■ **SUPPLIED TEXT**:

Nobody likes cramps. Sometimes it is just part of life, but other times it can be a signal for more serious medical issues. Some conditions associated with infertility may cause extreme cramping. Understanding what these cramps can mean is important to your health.
The technical term for cramps before or during your menstrual period is Dysmenorrhea. Primary Dysmenorrhea is your common menstrual cramp. It normally appears in the lower abdomen or back, and can range from mild discomfort to severe pain.
Secondary Dysmenorrhea is uncommon and caused by a disorder in the woman’s reproductive system. Typically, secondary dysmenorrhea begins earlier and lasts longer than ordinary menstrual cramps.
A variety of disorders can cause secondary dysmenorrhea. If you have a concern regarding your menstrual cramps; perhaps they are much more painful and sustained than normal; you should contact your doctor immediately for an appointment.

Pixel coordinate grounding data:
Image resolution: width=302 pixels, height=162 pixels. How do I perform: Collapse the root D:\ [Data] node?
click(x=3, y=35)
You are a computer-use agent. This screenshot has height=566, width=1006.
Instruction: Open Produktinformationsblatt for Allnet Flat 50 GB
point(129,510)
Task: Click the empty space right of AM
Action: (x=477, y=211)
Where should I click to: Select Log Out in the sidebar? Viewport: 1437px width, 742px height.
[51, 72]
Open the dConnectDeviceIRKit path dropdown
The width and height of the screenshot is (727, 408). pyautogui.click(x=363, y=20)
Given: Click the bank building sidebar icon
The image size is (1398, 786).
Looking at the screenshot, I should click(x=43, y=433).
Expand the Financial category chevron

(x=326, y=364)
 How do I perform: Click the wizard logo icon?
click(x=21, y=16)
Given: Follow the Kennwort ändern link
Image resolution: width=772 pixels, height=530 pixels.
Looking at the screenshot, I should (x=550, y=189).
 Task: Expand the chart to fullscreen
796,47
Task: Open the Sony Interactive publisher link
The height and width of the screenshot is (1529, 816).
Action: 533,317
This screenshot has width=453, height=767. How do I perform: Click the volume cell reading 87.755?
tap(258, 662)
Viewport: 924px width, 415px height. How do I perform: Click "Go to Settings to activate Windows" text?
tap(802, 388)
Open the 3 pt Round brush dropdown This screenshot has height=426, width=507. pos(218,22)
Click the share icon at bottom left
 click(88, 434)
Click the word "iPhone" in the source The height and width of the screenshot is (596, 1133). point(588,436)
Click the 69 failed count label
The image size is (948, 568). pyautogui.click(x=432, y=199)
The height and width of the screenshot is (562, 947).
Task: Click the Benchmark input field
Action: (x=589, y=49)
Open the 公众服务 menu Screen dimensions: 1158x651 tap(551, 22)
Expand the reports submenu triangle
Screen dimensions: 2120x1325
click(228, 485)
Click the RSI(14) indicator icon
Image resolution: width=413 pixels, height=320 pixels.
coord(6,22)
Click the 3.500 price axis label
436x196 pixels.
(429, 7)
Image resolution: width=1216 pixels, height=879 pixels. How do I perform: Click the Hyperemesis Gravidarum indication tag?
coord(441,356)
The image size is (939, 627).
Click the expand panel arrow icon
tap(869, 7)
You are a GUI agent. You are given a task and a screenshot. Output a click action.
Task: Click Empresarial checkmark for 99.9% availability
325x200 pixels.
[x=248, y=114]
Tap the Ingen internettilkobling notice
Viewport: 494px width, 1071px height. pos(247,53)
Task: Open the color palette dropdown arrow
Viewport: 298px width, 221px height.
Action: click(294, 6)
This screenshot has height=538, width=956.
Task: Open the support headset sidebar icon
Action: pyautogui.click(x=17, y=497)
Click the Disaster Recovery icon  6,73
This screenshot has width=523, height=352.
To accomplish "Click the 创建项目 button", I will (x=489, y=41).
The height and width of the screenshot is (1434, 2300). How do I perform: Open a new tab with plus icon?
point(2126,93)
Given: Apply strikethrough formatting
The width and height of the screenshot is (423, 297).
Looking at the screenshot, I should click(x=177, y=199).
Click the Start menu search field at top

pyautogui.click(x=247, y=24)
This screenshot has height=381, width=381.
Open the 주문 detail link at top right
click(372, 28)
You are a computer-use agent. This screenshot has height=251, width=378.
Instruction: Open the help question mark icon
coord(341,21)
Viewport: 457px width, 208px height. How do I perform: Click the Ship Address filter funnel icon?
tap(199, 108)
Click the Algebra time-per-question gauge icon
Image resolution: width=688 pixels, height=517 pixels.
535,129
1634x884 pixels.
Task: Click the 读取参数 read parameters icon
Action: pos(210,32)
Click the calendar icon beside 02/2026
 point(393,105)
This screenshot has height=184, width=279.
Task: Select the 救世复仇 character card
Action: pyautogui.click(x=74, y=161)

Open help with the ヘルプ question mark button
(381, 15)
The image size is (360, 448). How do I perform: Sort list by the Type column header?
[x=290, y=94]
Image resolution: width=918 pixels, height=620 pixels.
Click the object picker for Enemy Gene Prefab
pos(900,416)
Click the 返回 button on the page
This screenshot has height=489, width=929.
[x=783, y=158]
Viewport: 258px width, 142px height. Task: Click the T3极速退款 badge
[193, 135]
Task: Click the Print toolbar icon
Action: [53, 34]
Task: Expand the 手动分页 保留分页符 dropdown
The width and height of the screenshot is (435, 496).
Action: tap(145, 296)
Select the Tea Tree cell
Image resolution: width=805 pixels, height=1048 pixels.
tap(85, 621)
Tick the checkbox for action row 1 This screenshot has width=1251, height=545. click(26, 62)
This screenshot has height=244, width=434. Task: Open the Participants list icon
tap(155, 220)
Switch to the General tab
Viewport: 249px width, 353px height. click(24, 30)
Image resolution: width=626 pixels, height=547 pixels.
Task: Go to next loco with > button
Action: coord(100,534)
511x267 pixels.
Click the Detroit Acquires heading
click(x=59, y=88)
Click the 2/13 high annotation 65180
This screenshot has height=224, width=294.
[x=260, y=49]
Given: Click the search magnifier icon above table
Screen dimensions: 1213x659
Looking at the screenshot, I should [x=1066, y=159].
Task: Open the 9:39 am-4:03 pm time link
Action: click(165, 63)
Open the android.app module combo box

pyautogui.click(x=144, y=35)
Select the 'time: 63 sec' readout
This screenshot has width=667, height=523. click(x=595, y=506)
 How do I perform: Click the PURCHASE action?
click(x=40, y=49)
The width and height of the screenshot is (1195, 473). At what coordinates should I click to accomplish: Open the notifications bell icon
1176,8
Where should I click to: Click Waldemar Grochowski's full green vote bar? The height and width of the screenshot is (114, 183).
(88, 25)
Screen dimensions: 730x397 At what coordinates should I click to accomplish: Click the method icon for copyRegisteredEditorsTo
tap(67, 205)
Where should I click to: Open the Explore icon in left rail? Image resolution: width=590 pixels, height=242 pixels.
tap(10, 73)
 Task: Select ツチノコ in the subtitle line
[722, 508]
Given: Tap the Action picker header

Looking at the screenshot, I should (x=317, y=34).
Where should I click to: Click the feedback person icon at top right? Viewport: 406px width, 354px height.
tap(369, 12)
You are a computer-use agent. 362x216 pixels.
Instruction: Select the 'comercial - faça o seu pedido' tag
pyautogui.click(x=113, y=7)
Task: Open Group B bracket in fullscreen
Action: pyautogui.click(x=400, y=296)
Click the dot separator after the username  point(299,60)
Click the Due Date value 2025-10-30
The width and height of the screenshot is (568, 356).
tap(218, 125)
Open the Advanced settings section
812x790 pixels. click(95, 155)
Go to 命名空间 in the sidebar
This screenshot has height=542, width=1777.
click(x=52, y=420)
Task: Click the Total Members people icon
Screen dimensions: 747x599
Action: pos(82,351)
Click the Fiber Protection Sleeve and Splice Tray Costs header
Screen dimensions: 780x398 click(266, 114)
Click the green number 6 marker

■ **QUESTIONS ON THE MATERIAL**:
1 – According to the text on menstrual cramps, what is the technical term for cramps before or during a menstrual period?
2 – Summarize the text on menstrual cramps in two sentences.
3 – Write the next part of the text on menstrual cramps, picking up after its final sentence.

■ **RESULTS FOR THE EXERCISE**:
1 – Dysmenorrhea.

2 – Primary dysmenorrhea is the common menstrual cramp, felt in the lower abdomen or back and ranging from mild discomfort to severe pain. Secondary dysmenorrhea is uncommon, is caused by a disorder in the reproductive system, and typically begins earlier and lasts longer, so unusually painful or sustained cramps call for contacting a doctor immediately.

3 –
Some causes of secondary dysmenorrhea are:
- Pelvic Inflammatory Disease: PID is an infection of the female reproductive organs. It is a dangerous condition that, if not treated, can cause irreparable damage to the uterus, ovaries, and other portions of the reproductive system. It is caused when disease-causing organism travel from the cervix to the upper genital tract. Many times PID is brought on by STIs.
- Endometriosis: Your endometrium is the tissue that lines the inside of the uterus. When similar tissue is found outside of the uterus, it can cause complications. Like your endometrium, this tissue will attempt to shed during the menstrual cycle. However, because it is outside of the uterus, the breakdown has no place to go and can inflame the area, causing scar tissue.
- Stenosis: Stenosis is the narrowing of the cervix. This may be a cause of secondary dysmenorrhea.
- Tumors: Growth on the inner wall of the uterus, sometimes called fibroids, can cause painful cramps.